本文
_ _ _ _ _
「アレコレ言いたい!2000年の演劇界」えびす組座談会
Part3

◆串田和美の勝率◆
チ: 歌で腹が立ったのは、作品が違うんですけど、『VOYAGE』。
ヘ: 飛んだねぇ。(笑)
マ: 出たぁ。(笑)
ビ: それは、マーガレットが語ってくださる。
マ: 「私の1日の稼ぎを返せ」っていう感じですかね。(笑)
ビ: 切実なご意見。
マ: お客さんが買っちゃった券に対して、元取って見せてあげなきゃなっていうことで松たか子オン・ステージをやってみたけれど…なんかあんまり歌の意味もないし、あんなに松たか子1人でやらせることもないしっていう程度で。
ビ: 串田和美はムラがあるからね。
チ: 私の中では串田和美の演出っていうのは、1勝3敗か4敗かな。
ヘ: へへへっ。
コ: 率悪いっすね。
ヘ: いいんですよ。1勝が大きいから。
マ: それは言えてる。
ビ: 『セツアンの善人』はとってもいいと思いました。
チ: そう、それが1勝。
ビ: 『KUNISADA』はだめ?(笑)
チ: ああ、今思い出した。
コ: 私は一昨年のワースト。
ヘ: あの時、串田和美は、なんか仕事が…。
ビ: 『かもめ』の出演とダブっていて…。
マ: 『ゴドー』が延びたんですよね。
ヘ: そうそう。
チ: 全然関係ないですが、『KUNISADA』の市村正親は、なんであんなに舞台出ずっぱりなんでしょうか?
ビ: 歌舞伎役者に負けたくないとかって言ってたような気がする。毎月やっているでしょ、歌舞伎は。「打倒歌舞伎役者」って言って。
コ: 選んでほしいなって。
チ: 思いますよねぇ。昔ファンだった者としては。
コ: 『ニジンスキー』は見ました。
ビ: 2月のパルコ劇場。
コ: ちょっとあれもハズしたかなって。
チ: あれは首藤康之なしじゃ、ちょっと。
コ: 市村正親が出るまでもなかったんじゃないかな。
チ: 今までの市村正親の中で良かったのは『クリスマス・キャロル』の一人芝居ですね。

◆パンドラからカノンへ◆
ヘ: 去年の野田秀樹の2本はいかがですか?『カノン』も皆見てますよね。
コ: 『カノン』は、あんまり…。私は皆さんと意見が分かれるんですけど、鈴木京香がちょっと違うなと思って。誰からも求められる女性には見えなかった。唐沢寿明は今までの中で1番良かった気がするんだけれども。それに何を隠そう、あの、イメージがわからなかったんですよ。
ビ: 連合赤軍の…。
コ: 『パンドラの鐘』のときは、パッと見て原爆じゃんと思ったんですけど、『カノン』では、後でパンフレットを読んで、やっと浅間山荘事件だったんだなと。それが分かんなくてもいいとは言われたんだけど…。
チ: 着物の美しさっていうのはあったかな。鈴木京香だし。
_ _ _ _ _
目的
本文に基づいて、次の問いに答えよ。
(a) チが串田和美の演出の「1勝」だと認めた作品は何か。
(b) コが『カノン』の題材だと後でパンフレットを読んでやっと分かった事件は何か。
(c) ビは『ニジンスキー』をいつ、どの劇場の公演だと言っているか。

提供資料
_ _ _ _ _
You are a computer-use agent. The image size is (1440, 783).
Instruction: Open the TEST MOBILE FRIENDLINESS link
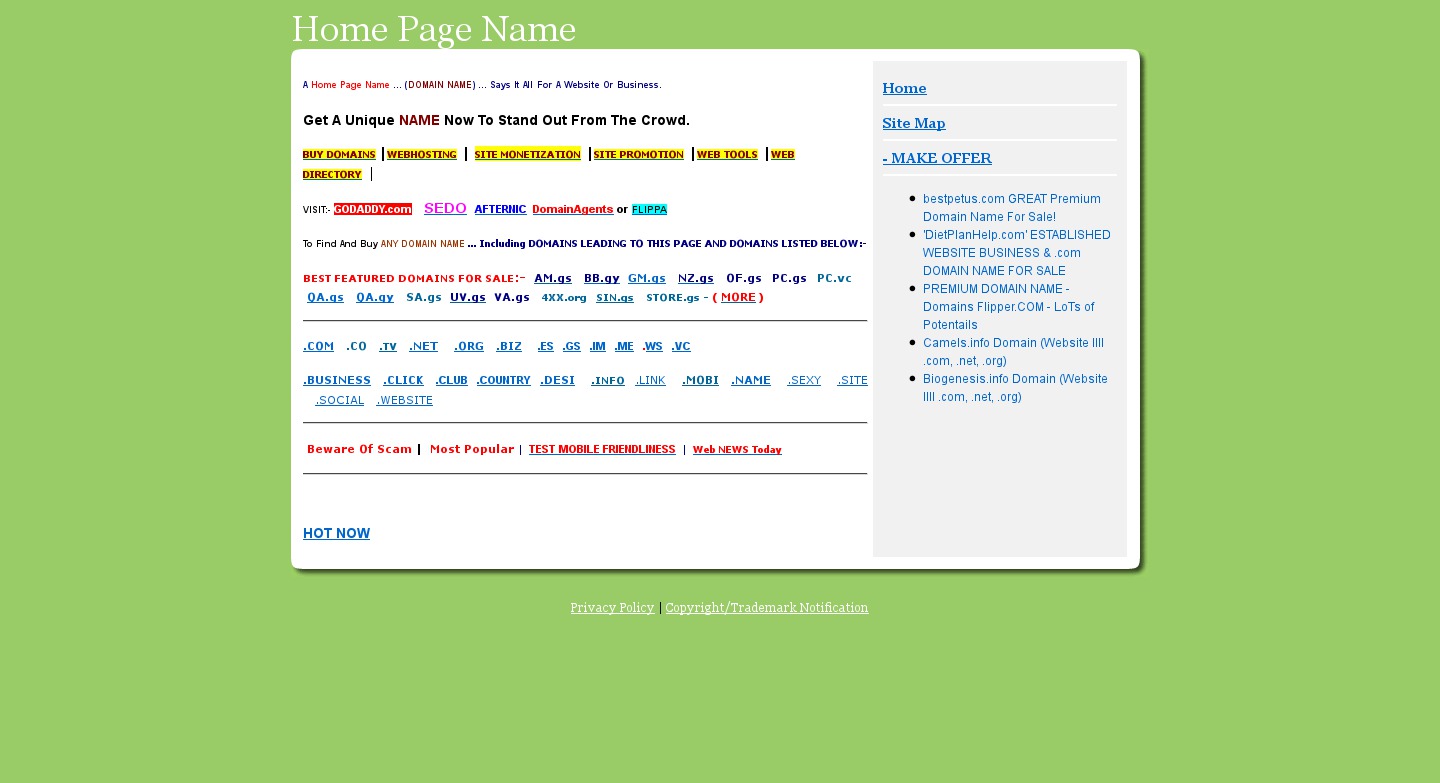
_ _ _ _ _
正解
(a) 『セツアンの善人』
(b) 浅間山荘事件
(c) 2月のパルコ劇場